*** Entries provided ***

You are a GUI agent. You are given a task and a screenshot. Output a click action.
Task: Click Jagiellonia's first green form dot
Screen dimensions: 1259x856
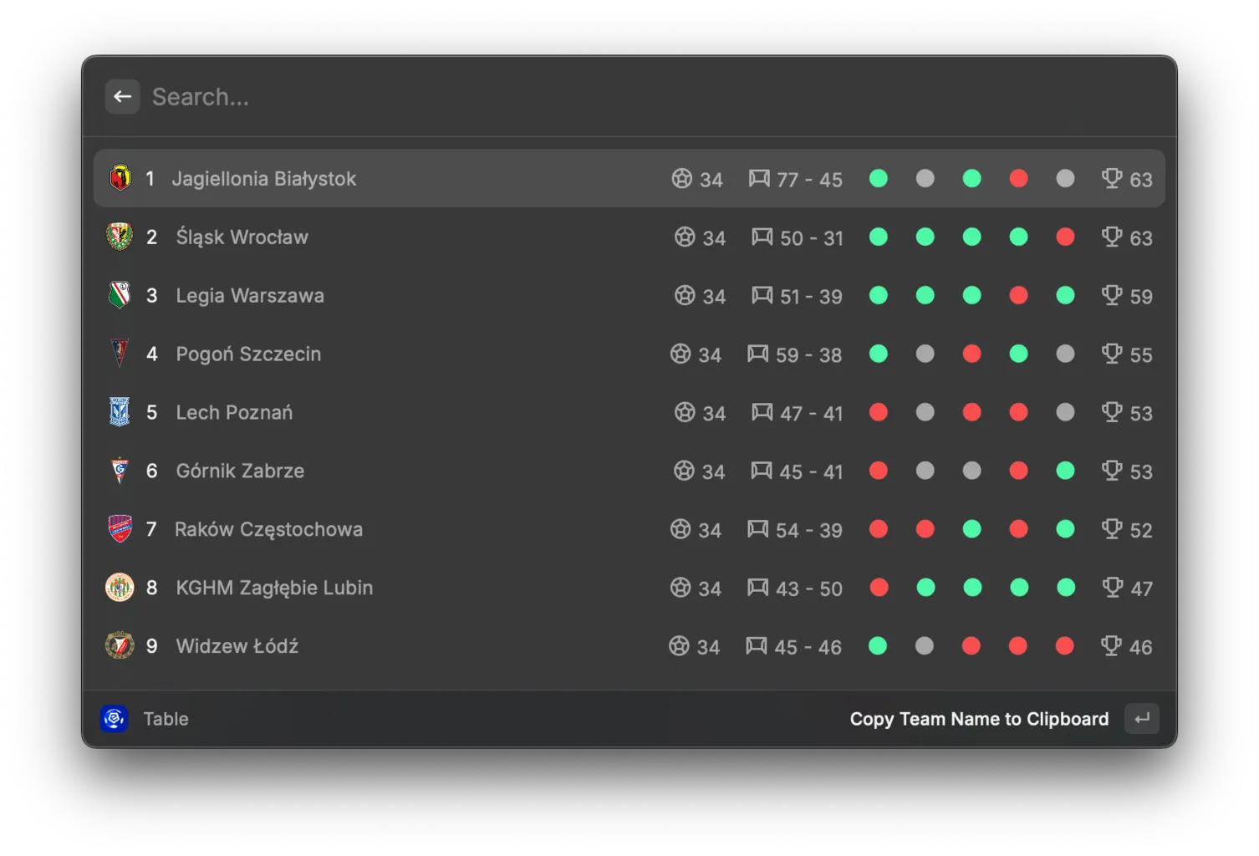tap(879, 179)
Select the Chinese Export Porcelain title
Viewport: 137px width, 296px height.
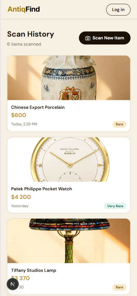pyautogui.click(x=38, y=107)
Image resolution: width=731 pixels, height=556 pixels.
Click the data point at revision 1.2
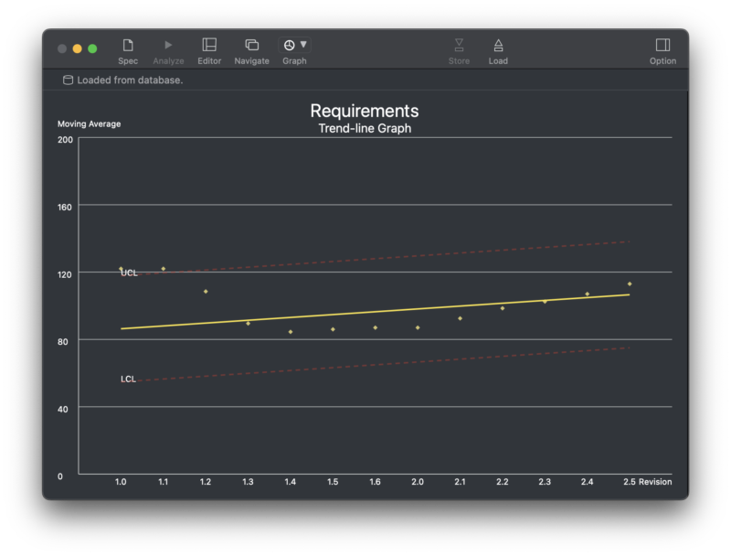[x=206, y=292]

***
*** Entries provided ***

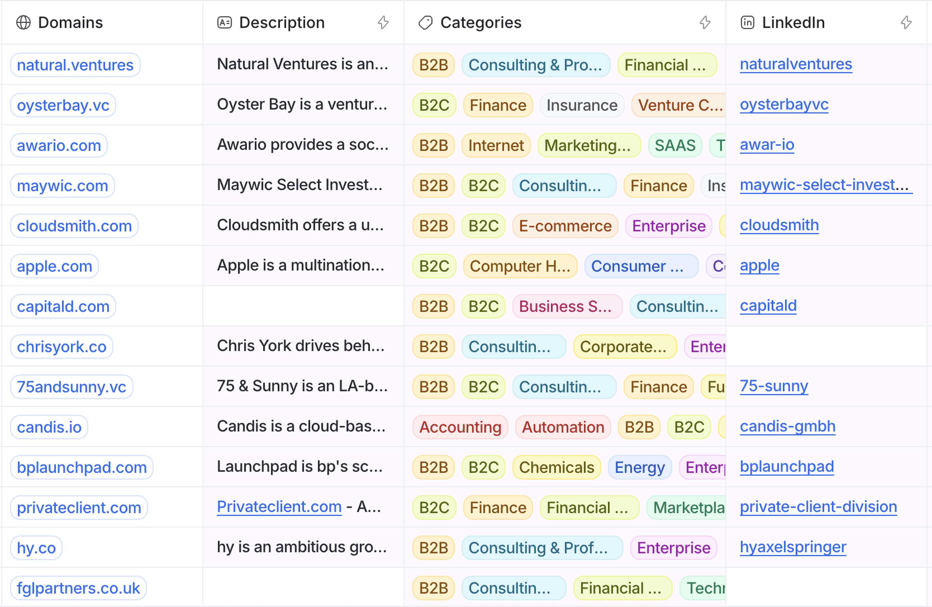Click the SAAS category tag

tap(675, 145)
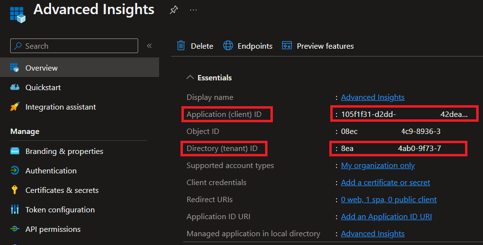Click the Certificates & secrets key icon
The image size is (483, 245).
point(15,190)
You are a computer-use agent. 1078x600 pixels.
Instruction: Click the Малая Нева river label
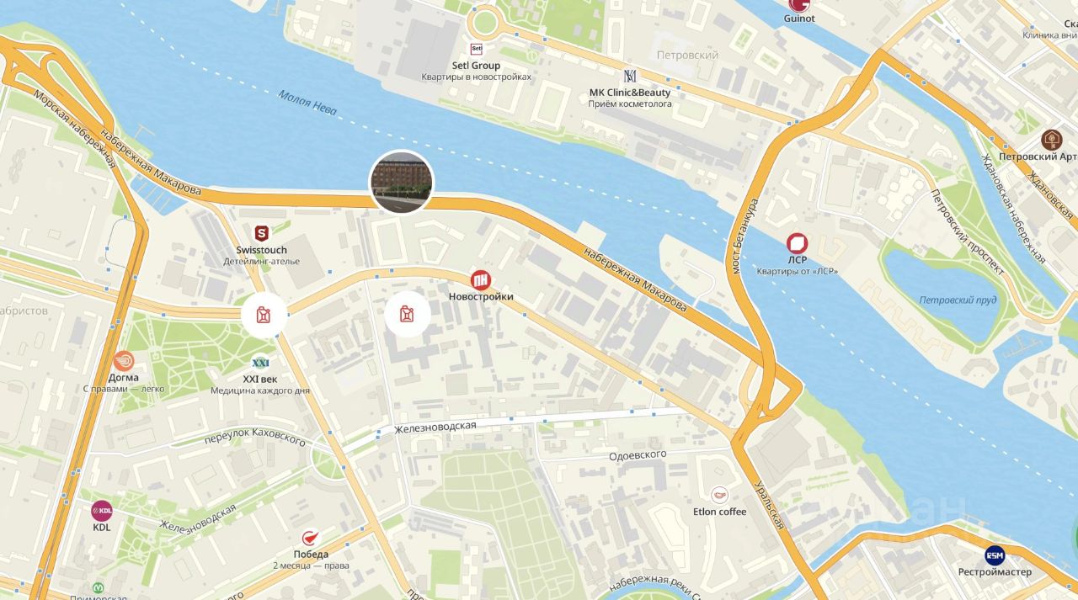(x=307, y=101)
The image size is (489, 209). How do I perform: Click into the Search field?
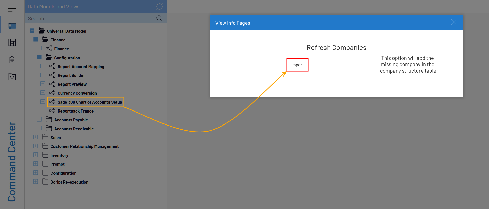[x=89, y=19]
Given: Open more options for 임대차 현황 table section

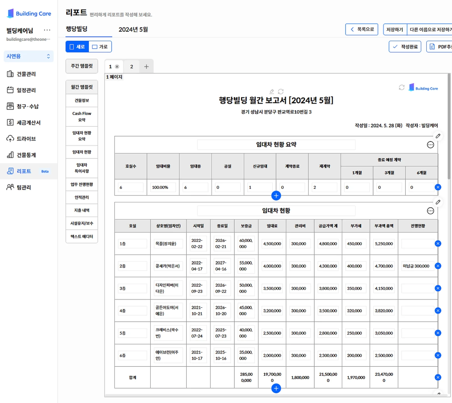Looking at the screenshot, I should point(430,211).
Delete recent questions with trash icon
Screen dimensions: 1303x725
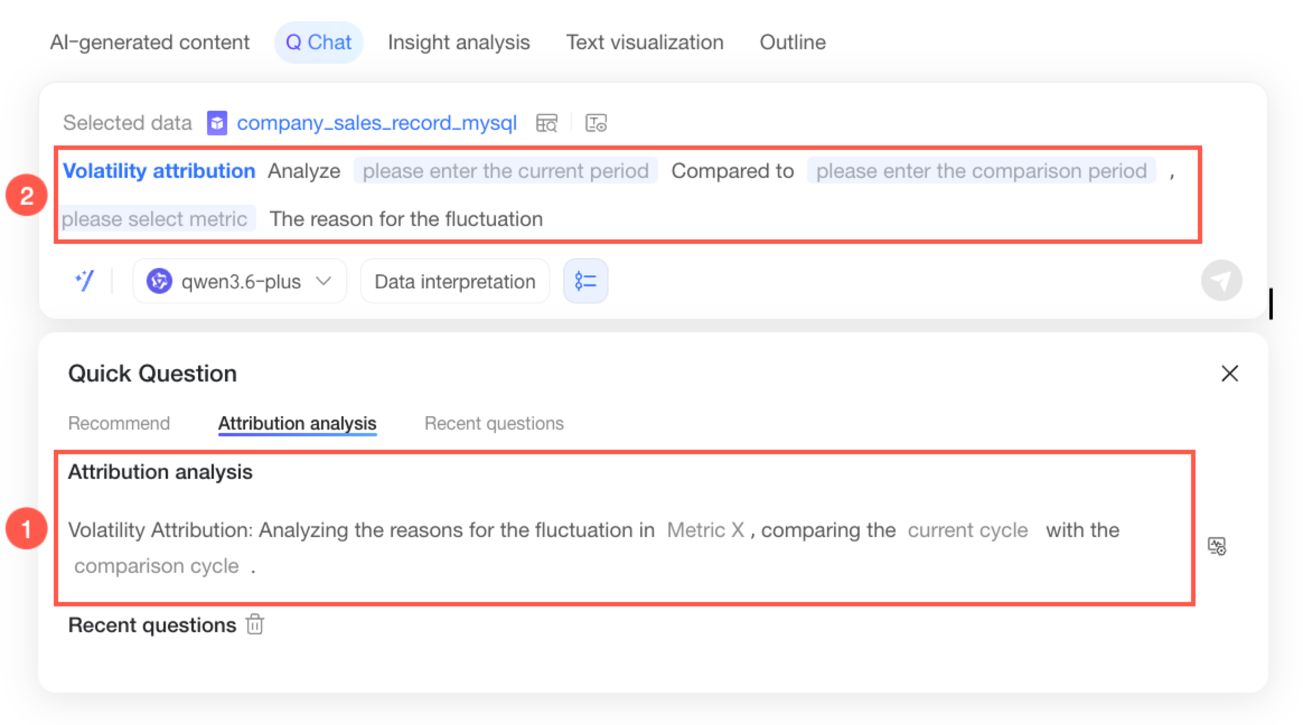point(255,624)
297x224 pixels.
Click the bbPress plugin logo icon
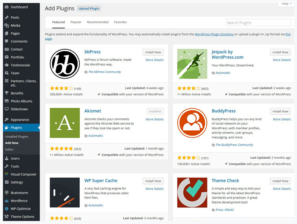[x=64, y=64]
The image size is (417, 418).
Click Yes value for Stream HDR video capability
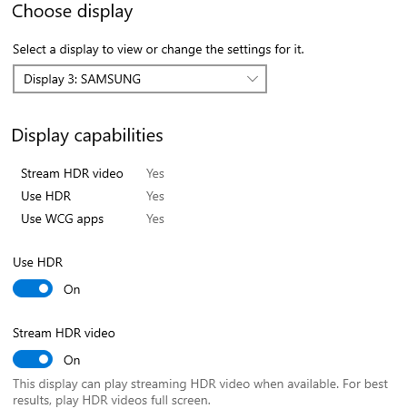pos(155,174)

***

What is asked —
Rewrite the rows from the line containing "You are a GUI" through the line containing "pyautogui.click(x=38, y=107)", swapping "Viewport" for "Display" and keeping everything else the same. Leave the pictures out of your answer.

Written response —
You are a GUI agent. You are given a task and a screenshot. Output a click action.
Task: Click Jagiellonia's first green form dot
Screen dimensions: 1259x856
tap(879, 179)
Select the Chinese Export Porcelain title
Display: 137px width, 296px height.
pyautogui.click(x=38, y=107)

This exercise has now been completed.